HOW TO COMPLETE THIS TASK: Beginning with the line below that contains "Click the connector" and ending with the line that contains "Given: Click the sliders icon next to 设置", copy every line exactly. Copy nothing else.

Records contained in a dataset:
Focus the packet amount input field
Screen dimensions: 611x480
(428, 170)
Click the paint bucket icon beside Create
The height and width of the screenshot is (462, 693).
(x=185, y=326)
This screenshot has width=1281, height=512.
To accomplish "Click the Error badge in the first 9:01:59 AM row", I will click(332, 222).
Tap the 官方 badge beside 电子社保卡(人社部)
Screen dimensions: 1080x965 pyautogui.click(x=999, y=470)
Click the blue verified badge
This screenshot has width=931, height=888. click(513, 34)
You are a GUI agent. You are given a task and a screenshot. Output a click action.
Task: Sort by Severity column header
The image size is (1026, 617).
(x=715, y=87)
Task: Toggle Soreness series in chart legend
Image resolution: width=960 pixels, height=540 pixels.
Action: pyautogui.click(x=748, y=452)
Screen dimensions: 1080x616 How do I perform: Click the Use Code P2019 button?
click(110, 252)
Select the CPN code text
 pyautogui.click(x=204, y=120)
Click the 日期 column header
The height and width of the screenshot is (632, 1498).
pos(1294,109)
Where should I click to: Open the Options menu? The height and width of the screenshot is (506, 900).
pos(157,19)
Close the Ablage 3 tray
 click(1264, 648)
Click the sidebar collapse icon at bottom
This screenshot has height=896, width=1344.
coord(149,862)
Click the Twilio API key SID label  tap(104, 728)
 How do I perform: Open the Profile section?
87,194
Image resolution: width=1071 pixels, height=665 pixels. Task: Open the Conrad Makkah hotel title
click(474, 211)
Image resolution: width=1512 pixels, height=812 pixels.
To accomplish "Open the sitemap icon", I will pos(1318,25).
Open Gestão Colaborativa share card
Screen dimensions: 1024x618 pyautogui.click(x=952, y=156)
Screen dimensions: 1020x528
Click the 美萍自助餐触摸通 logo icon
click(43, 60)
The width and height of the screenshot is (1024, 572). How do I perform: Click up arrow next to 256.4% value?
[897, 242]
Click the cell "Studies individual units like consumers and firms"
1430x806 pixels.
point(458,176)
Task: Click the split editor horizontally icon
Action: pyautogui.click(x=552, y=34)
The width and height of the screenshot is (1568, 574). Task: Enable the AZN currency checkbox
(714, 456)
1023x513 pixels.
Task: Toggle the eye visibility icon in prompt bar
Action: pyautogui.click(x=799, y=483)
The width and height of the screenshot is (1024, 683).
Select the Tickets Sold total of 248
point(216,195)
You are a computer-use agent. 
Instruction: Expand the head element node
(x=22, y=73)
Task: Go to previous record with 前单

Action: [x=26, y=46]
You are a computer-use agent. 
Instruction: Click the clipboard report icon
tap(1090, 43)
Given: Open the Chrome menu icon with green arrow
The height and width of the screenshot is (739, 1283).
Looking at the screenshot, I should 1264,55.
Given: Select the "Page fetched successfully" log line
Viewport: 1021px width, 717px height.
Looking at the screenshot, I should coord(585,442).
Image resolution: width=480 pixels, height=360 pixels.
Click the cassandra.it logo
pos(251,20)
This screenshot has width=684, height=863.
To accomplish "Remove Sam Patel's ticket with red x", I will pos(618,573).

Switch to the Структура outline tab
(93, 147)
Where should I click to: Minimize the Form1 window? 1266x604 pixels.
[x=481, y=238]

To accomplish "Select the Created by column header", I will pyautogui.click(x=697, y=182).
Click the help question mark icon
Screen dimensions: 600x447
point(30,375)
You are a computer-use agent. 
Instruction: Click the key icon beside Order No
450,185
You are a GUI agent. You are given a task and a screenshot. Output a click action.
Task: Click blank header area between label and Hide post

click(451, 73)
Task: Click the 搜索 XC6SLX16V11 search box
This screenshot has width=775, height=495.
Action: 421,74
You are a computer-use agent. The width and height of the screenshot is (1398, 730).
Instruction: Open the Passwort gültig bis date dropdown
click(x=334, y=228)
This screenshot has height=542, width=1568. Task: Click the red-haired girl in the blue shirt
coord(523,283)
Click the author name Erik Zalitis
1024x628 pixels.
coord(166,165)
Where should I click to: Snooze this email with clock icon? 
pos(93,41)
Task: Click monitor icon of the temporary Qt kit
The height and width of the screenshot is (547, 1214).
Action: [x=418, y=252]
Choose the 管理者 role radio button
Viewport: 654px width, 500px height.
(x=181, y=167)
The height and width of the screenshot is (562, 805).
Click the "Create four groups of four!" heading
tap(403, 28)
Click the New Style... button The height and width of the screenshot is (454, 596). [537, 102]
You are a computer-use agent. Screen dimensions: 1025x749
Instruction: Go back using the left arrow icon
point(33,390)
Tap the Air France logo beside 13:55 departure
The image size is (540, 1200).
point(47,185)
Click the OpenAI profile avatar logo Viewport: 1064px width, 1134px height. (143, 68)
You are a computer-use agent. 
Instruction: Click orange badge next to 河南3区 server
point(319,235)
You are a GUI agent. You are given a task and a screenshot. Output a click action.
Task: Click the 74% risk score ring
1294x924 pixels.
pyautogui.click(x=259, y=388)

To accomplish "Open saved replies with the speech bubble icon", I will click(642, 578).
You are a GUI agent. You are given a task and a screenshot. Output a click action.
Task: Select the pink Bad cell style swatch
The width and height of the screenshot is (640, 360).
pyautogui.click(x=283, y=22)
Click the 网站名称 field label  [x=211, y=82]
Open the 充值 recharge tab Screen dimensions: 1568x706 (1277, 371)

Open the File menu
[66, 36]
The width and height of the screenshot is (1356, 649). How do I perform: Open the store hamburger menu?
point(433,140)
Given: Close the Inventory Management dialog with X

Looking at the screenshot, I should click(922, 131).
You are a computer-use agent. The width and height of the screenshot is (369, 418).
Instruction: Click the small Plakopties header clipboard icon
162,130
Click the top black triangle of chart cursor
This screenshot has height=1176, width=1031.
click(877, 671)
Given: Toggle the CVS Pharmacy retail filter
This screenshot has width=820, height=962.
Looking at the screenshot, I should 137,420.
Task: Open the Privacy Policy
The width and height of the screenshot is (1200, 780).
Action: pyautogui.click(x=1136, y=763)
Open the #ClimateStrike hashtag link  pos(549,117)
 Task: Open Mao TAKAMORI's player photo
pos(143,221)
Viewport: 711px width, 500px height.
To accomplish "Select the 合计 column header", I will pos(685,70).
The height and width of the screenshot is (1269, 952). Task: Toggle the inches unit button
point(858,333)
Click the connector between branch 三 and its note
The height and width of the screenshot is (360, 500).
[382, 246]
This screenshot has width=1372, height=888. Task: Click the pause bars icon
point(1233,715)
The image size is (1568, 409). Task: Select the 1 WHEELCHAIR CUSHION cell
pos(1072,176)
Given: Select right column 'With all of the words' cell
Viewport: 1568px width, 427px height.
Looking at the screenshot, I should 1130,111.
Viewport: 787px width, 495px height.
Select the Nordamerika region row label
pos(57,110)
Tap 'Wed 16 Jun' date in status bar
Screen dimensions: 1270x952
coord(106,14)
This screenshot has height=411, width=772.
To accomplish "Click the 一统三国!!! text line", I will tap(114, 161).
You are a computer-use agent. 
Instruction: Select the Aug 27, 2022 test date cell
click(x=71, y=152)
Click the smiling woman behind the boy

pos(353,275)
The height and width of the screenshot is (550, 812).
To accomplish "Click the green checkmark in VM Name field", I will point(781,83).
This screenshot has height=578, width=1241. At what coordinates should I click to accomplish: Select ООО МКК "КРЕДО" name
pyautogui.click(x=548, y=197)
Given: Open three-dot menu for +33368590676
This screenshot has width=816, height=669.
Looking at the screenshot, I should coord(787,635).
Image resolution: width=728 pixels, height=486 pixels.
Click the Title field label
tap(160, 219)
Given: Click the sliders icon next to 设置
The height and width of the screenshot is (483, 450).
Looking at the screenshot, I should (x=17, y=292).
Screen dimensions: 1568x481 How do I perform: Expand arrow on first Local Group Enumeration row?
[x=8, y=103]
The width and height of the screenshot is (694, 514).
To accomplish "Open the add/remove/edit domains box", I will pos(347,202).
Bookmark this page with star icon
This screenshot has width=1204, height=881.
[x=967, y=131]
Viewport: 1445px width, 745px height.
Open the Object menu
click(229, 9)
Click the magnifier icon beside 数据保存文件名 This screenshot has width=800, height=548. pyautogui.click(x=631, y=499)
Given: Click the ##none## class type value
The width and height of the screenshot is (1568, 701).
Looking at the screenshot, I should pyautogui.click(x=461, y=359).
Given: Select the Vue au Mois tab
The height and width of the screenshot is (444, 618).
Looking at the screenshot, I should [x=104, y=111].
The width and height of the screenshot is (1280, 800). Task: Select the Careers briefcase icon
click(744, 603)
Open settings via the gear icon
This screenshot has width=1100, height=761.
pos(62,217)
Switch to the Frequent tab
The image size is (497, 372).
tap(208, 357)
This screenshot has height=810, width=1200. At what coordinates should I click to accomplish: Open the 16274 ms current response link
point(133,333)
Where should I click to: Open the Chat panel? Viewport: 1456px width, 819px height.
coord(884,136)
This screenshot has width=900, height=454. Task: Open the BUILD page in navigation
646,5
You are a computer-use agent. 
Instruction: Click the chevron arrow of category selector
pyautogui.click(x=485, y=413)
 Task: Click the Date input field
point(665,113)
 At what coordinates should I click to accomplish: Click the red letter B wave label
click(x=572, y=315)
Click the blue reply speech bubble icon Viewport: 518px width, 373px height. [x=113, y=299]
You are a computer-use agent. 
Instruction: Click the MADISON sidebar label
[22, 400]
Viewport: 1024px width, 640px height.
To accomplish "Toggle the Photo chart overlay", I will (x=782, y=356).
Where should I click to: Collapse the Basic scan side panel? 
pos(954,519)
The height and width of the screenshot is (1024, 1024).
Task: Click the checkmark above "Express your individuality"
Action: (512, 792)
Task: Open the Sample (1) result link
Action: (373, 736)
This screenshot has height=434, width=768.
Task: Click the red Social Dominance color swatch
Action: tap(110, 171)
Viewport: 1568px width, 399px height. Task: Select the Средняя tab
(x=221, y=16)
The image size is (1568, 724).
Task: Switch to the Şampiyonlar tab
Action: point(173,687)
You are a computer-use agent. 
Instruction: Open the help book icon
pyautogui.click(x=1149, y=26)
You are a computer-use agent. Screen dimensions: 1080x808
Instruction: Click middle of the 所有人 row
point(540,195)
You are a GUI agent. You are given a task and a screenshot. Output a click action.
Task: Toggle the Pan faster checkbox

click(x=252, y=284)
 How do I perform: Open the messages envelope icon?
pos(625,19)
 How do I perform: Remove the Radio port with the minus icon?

RESULT FOR THIS TASK:
Click the connector between branch 三 and its note
The height and width of the screenshot is (360, 500).
[382, 246]
This screenshot has width=1372, height=888. Task: Click the pause bars icon
point(1233,715)
The image size is (1568, 409). Task: Select the 1 WHEELCHAIR CUSHION cell
pos(1072,176)
Given: Select right column 'With all of the words' cell
Viewport: 1568px width, 427px height.
Looking at the screenshot, I should 1130,111.
Viewport: 787px width, 495px height.
Select the Nordamerika region row label
pos(57,110)
Tap 'Wed 16 Jun' date in status bar
Screen dimensions: 1270x952
coord(106,14)
This screenshot has height=411, width=772.
To accomplish "Click the 一统三国!!! text line", I will tap(114, 161).
You are a computer-use agent. 
Instruction: Select the Aug 27, 2022 test date cell
click(x=71, y=152)
Click the smiling woman behind the boy

pos(353,275)
The height and width of the screenshot is (550, 812).
To accomplish "Click the green checkmark in VM Name field", I will point(781,83).
This screenshot has height=578, width=1241. At what coordinates should I click to accomplish: Select ООО МКК "КРЕДО" name
pyautogui.click(x=548, y=197)
Given: Open three-dot menu for +33368590676
This screenshot has width=816, height=669.
Looking at the screenshot, I should coord(787,635).
Image resolution: width=728 pixels, height=486 pixels.
Click the Title field label
tap(160, 219)
Given: Click the sliders icon next to 设置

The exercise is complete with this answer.